*Data under study*:
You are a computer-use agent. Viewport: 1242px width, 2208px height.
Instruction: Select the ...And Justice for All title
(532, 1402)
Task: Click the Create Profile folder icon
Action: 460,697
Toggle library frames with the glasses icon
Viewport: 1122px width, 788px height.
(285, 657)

*Instructions for the task*:
In the listing above, the line with "Instruction: Select the" and every line after it must be set down word for word, and no other line.

*Reply*:
Instruction: Select the ...And Justice for All title
(532, 1402)
Task: Click the Create Profile folder icon
Action: 460,697
Toggle library frames with the glasses icon
Viewport: 1122px width, 788px height.
(285, 657)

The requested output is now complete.